BeritaSumatera Barat

Pertama di Indonesia, Pemprov Sumbar Luncurkan Gerakan Tabungan Pajak, Ini Tujuannya

634
Gubernur Sumbar, Mahyeldi pukul gong sebagai pertanda peluncuran Gerakan Tabungan Pajak untuk memudahkan masyarakat dalam membayar Pajak Kendaraan Bermotor (PKB).
Gubernur Sumbar, Mahyeldi pukul gong sebagai pertanda peluncuran Gerakan Tabungan Pajak untuk memudahkan masyarakat dalam membayar Pajak Kendaraan Bermotor (PKB). (f/pemprov)

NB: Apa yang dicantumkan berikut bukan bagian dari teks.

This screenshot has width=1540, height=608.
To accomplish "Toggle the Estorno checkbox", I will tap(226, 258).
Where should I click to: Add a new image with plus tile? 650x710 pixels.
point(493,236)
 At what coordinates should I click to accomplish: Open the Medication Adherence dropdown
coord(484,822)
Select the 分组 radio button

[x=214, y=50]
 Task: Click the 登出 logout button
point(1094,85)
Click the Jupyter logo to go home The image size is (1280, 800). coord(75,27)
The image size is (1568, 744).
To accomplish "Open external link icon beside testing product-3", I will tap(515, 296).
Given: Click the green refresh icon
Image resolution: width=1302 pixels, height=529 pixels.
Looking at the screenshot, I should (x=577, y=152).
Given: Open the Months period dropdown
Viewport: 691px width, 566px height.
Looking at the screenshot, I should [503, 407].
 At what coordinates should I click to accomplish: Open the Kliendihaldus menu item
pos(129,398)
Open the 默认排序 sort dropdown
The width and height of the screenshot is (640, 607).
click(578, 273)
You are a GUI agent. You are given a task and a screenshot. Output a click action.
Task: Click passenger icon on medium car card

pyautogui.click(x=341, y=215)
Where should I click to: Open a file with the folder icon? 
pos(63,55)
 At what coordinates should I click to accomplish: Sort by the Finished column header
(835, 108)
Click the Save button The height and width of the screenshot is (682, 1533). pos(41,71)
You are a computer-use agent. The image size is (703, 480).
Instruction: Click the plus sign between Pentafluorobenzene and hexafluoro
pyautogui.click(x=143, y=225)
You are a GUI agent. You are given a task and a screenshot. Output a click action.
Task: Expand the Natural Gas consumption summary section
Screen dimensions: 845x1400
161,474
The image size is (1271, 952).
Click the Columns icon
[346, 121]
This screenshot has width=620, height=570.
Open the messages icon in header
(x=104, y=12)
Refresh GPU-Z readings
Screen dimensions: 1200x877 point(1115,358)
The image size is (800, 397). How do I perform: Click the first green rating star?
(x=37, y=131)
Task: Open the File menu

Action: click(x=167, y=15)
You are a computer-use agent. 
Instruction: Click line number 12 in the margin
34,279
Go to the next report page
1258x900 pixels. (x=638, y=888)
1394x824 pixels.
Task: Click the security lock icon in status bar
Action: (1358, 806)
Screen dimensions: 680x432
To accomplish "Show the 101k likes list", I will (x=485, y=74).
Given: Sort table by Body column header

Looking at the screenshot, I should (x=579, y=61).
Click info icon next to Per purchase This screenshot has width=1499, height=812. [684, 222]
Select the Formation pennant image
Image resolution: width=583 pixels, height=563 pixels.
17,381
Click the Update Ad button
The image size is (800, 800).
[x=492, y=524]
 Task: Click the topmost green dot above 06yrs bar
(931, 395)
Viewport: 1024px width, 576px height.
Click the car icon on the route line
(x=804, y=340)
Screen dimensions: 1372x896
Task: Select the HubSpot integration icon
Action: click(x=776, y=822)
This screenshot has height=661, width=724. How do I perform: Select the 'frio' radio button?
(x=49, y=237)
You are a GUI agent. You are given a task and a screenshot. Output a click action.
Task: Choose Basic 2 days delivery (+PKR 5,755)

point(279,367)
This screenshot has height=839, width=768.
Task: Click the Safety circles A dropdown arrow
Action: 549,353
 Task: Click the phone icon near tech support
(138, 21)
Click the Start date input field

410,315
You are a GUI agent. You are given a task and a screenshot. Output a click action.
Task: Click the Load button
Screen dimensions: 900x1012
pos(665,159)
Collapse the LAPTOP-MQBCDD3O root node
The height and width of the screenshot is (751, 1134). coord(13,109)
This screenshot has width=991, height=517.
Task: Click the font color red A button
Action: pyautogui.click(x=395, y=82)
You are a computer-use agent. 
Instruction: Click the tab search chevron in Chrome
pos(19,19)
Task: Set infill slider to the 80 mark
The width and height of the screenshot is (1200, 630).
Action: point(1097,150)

Mjnews.id – Pemerintah Provinsi Sumatera Barat (Pemprov Sumbar) meluncurkan Gerakan Tabungan Pajak untuk memudahkan masyarakat dalam membayar Pajak Kendaraan Bermotor (PKB).

Gubernur Sumbar, Mahyeldi Ansharullah, menekankan bahwa inovasi Tabungan Pajak pertama di Indonesia ini juga menjadi langkah nyata untuk mengoptimalkan Pendapatan Asli Daerah (PAD) melalui realisasi penerimaan PKB.

ADVERTISEMENT

“Alhamdulillah, hari ini kita meluncurkan Program Gerakan Tabungan Pajak yang tentu bertujuan untuk memudahkan masyarakat. Melalui program ini, masyarakat lebih mudah membayar pajak dengan cara menabung terlebih dulu. Nantinya, masyarakat tidak perlu ke Kantor Samsat lagi untuk membayar pajak,” ujar Gubernur dalam sambutannya.

Melalui program Gerakan Tabungan Pajak, Gubernur yakin potensi terjadinya tunggakan pajak kendaraan bermotor dapat lebih ditekan, sementara itu di sisi lain juga akan mengoptimalkan pendapatan daerah melalui penerimaan PKB.

Program ini akan diluncurkan secara bertahap ke tengah masyarakat, yang dimulai dengan menjaring para wajib pajak dari kalangan Aparatur Sipil Negara (ASN) Pemprov Sumbar.

“Untuk menyukseskan program ini, tentu butuh dukungan dan sinergitas seluruh pihak terkait. Sebab, untuk meningkatkan optimalisasi PAD melalui pajak itu, tidak bisa dilakukan oleh satu atau dua pihak saja, melainkan butuh dukungan dan sinergi seluruh pihak,” ujarnya lagi dalam peluncuran program yang berlangsung di Hotel Pangeran Beach Padang, Selasa 30 April 2024.

Secara teknis, Kepala Badan Pendapatan Daerah (Bapenda) Sumbar, Syefdinon menyebutkan, Gerakan Tabungan Pajak adalah inovasi baru di mana Sumbar menjadi provinsi pertama yang merancang dan menerapkannya.

Untuk saat ini, program ini berjalan melalui kemitraan bersama Kantor Pelayanan Samsat bersama perbankan, yang dalam hal ini adalah Bank Pembangunan Daerah (BPD) Nagari.

“Inovasi ini bertujuan untuk memudahkan masyarakat dalam membayar kewajiban pajak. Nantinya, masyarakat bisa membuka buku tabungan pajak dan menabung kewajiban pajaknya sebelum periode jatuh tempo pajaknya. Lalu, nanti akan dipotong secara otomatis, sehingga masyarakat tidak perlu repot lagi mengurus administrasi pajak di Kantor Samsat,” ujar Syefdinon.